» The problem
Nothing in the records that follow should differ once you have copied them out.

» Provided material
..............................
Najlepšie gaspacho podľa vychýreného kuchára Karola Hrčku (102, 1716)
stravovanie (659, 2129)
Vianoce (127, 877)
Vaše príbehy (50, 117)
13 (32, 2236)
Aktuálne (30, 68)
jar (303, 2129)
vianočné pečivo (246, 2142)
..............................
» Solution to the exercise
Najlepšie gaspacho podľa vychýreného kuchára Karola Hrčku (102, 1716)
stravovanie (659, 2129)
Vianoce (127, 877)
Vaše príbehy (50, 117)
13 (32, 2236)
Aktuálne (30, 68)
jar (303, 2129)
vianočné pečivo (246, 2142)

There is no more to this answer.